Amelia Mary Earhart
VIDEO HISTORY

(VIDEO) Giugno 1938, Amelia prima donna sull’Atlantico

Il 1° Giugno del 1937 Amelia e il suo navigatore, Feed Noonan, partono da Miami per fare il giro del mondo in aeroplano.

Amelia Mary Earhart nacque ad Atchison, Kansas, il 24 luglio 1897. Figlia di un avvocato delle ferrovie, la madre di origini benestante, in gioventù la sua famiglia si trovò in difficili condizioni finanziarie a causa dell’alcolismo di suo padre. Completò il liceo a Chicago nel 1916 e dopo che sua madre ricevette la sua eredità, poté frequentare la Ogontz School di Rydal, in Pennsylvania. Durante una visita alla sorella in Canada, Amelia maturò il proprio interesse nel volontariato per la cura dei soldati feriti nella prima guerra mondiale . Nel 1918 lascia il college e diventa assistente infermiera a Toronto.

Dopo la guerra, in California fece il suo primo viaggio in aereo, ed iniziò a prendere lezioni di volo. Nel 1921 acquistò il suo primo aereo, un Kinner Airster, e due anni dopo ottenne il brevetto di pilota. A metà degli anni ’20 la Earhart si trasferì nel Massachusetts dove divenne assistente sociale presso la Denison House, una casa per immigrati a Boston. Nel 1928 viene selezionata per diventare la prima donna ad attraversare l’Oceano Atlantico.

Il 17 giugno 1928, la Earhart partì da Trepassey, Terranova, Canada, come passeggero a bordo di un idrovolante e dopo essere atterrata Burry Port, nel Galles, il 18 giugno passò alla storia dell’aeronautica.

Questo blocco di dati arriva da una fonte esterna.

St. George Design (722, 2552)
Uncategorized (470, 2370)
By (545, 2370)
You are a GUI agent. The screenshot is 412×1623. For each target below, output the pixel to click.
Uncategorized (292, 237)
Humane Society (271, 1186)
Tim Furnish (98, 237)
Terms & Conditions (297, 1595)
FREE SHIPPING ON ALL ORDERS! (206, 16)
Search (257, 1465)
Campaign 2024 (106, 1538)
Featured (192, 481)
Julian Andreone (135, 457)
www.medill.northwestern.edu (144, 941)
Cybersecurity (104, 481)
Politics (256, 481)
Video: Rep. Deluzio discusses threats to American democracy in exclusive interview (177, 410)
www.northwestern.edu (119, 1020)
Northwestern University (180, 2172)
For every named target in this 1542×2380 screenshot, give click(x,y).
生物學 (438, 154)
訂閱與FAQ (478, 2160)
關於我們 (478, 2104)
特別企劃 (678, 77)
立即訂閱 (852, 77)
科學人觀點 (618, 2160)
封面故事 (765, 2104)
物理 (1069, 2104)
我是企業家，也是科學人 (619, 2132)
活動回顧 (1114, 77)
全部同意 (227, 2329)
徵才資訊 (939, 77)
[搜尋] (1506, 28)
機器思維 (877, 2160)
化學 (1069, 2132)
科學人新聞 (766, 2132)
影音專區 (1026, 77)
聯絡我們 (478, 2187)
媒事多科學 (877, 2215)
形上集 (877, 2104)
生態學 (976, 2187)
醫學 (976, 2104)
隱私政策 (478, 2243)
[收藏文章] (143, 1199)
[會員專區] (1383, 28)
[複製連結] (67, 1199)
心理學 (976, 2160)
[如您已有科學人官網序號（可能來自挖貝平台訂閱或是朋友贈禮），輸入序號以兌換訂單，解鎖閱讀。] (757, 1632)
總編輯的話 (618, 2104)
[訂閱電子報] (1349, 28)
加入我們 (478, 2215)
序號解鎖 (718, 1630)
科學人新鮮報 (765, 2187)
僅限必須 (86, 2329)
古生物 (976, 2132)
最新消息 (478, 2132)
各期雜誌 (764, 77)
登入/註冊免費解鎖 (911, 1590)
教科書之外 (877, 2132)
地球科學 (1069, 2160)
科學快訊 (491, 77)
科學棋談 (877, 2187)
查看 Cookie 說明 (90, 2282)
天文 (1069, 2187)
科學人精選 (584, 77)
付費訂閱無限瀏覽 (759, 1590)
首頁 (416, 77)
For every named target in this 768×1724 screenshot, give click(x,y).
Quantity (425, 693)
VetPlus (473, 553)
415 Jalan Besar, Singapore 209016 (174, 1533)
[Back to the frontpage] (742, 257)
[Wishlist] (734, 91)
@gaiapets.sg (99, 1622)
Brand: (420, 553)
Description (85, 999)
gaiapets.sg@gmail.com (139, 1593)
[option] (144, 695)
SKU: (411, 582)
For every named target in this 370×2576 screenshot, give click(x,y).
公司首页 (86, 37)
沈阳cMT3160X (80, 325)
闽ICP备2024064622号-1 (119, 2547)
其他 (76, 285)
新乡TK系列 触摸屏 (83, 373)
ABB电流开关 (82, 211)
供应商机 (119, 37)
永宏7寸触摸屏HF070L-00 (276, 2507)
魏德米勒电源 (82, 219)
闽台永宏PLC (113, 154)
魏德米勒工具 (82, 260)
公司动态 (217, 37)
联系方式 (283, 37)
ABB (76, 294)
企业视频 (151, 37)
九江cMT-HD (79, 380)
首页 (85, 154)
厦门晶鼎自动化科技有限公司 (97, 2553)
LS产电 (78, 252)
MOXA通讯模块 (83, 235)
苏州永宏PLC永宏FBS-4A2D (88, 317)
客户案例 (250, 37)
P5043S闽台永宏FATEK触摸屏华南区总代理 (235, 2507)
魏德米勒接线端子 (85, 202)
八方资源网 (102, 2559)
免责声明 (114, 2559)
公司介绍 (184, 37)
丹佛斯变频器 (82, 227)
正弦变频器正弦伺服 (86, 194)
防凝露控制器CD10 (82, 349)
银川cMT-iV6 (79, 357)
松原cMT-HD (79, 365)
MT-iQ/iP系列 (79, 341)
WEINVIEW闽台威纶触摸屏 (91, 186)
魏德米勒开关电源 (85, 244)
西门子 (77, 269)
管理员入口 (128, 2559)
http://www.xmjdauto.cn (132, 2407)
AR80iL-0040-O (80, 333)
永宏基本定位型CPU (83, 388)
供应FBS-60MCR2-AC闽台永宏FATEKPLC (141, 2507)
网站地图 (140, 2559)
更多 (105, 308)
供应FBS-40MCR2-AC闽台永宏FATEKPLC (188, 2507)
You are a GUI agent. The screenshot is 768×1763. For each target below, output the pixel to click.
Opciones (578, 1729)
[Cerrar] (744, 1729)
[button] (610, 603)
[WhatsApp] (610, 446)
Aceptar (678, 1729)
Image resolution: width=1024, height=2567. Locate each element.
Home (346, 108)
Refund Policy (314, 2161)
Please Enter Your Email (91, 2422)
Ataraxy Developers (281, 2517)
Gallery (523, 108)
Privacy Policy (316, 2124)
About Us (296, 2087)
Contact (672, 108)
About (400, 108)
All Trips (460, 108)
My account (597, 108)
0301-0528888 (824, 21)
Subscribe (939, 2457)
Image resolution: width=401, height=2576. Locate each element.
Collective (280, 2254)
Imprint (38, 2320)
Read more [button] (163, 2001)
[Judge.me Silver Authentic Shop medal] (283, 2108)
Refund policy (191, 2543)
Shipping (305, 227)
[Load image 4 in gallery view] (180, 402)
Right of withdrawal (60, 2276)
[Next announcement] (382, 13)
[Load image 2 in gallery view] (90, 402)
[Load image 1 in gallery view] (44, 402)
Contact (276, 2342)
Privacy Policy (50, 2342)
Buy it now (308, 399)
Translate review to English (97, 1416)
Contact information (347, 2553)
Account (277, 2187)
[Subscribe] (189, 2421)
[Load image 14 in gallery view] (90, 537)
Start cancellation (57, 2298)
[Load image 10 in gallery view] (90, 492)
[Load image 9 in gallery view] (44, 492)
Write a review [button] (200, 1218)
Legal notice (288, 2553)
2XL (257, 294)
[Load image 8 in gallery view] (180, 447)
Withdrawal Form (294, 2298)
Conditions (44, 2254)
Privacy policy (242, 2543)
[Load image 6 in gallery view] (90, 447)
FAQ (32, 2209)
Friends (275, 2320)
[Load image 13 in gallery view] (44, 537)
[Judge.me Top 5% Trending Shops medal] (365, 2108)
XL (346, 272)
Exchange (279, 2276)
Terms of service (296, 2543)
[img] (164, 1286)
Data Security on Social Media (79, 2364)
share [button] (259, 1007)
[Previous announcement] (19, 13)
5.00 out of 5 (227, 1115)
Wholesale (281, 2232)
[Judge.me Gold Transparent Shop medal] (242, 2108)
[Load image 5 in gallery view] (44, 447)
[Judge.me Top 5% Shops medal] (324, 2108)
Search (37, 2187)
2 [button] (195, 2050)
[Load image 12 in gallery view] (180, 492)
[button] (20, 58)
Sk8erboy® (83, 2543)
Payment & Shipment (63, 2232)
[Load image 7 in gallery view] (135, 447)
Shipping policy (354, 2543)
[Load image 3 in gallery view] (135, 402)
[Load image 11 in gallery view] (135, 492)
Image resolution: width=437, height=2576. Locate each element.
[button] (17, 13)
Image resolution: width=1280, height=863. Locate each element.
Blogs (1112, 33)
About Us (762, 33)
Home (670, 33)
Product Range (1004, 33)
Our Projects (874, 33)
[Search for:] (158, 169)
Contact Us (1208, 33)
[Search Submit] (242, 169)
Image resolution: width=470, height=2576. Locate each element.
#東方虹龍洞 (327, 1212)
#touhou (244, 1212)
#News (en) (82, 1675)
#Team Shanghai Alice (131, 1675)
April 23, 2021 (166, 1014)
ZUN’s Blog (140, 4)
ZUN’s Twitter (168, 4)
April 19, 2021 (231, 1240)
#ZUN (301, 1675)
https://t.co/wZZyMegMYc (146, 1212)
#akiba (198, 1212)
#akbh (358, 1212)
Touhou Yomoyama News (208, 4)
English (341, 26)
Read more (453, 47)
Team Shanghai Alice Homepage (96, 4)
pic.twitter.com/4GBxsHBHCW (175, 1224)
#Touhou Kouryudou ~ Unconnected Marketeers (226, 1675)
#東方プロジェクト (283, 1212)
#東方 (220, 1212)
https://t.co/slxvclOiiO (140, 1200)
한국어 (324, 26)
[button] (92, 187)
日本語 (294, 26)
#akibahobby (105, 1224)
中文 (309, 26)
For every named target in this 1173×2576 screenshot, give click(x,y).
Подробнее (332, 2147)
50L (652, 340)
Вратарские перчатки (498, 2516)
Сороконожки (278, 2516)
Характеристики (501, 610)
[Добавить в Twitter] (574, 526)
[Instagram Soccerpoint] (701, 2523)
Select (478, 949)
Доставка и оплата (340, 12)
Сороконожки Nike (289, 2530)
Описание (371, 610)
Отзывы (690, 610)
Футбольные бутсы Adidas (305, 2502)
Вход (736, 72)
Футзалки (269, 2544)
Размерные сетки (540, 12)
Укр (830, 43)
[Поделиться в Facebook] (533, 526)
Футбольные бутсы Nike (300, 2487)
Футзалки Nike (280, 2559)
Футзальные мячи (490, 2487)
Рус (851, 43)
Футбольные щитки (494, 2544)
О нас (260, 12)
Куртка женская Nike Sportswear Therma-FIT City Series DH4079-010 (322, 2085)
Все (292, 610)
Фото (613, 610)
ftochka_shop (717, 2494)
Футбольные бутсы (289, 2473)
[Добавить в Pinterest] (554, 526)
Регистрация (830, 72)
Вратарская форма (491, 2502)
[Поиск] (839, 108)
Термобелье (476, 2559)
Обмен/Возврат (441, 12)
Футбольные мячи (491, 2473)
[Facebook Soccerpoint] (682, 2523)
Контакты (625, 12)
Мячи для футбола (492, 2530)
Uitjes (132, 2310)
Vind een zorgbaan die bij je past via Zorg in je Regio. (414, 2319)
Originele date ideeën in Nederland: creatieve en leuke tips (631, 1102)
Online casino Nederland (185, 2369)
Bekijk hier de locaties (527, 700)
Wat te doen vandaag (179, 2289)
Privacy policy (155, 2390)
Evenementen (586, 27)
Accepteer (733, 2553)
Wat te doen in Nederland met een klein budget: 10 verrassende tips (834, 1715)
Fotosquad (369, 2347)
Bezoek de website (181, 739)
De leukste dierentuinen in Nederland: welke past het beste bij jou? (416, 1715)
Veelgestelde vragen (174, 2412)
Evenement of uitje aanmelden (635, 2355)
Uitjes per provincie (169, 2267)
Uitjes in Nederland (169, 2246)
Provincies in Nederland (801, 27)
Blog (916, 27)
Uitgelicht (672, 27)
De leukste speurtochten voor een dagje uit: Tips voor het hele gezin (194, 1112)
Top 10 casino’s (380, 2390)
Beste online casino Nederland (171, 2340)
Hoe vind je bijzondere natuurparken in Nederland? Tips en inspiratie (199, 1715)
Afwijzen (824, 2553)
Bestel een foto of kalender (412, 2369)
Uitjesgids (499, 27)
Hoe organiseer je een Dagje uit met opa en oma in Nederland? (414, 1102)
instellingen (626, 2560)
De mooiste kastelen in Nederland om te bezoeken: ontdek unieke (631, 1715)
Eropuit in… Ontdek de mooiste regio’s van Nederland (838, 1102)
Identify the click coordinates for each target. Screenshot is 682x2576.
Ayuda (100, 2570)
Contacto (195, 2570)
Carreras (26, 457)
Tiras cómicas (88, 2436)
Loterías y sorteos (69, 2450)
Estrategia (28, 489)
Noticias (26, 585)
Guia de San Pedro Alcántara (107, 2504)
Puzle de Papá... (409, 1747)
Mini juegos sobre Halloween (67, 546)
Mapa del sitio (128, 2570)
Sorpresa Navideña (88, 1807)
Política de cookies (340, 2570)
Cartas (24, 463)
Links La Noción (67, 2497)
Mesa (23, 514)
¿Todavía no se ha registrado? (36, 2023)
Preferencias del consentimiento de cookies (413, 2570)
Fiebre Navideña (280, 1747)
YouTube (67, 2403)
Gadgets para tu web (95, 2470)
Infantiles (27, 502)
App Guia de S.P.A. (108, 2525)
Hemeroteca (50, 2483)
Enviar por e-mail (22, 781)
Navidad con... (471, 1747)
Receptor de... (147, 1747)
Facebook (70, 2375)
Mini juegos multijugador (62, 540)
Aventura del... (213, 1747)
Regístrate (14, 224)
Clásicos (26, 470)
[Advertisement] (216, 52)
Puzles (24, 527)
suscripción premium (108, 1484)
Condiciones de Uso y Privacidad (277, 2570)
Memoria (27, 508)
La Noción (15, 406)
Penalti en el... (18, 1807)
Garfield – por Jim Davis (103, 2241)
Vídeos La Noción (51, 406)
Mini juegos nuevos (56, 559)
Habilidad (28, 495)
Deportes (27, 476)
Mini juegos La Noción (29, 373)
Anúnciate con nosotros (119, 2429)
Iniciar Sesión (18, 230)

Nel 1935 fece il primo volo in solitaria dalle Hawaii alla California, una distanza maggiore di quella dagli Stati Uniti all’Europa: l’11 gennaio decollò da Honolulu e dopo 17 ore e 7 minuti raggiunse Oakland. Il 1 giugno 1937 la Earhart, con Fred Noonan come suo navigatore, in un Lockheed Electra bimotore, iniziò da Miami il suo viaggio di 29.000 miglia (47.000 km); nelle settimane successive fecero varie soste per il rifornimento prima di raggiungere Lae, Nuova Guinea, il 29 giugno: a quel punto, la Earhart e Noonan avevano percorso circa 35.000 km.

Il 2 luglio erano diretti a Howland Island, due navi statunitensi illuminate sono di stanza per segnare la rotta, l’aereo è in contatto radio con l’Itasca, un cutter della Guardia Costier. Il volo è quasi giunto a destinazione, quando Amelia comunicò che l’aereo stava finendo il carburante, circa un’ora dopo l’ultimo contatto radio. Le ricerche proseguirono fino al 19 luglio 1937, quando l’operazione fu annullata e la coppia dichiarata dispersa in mare.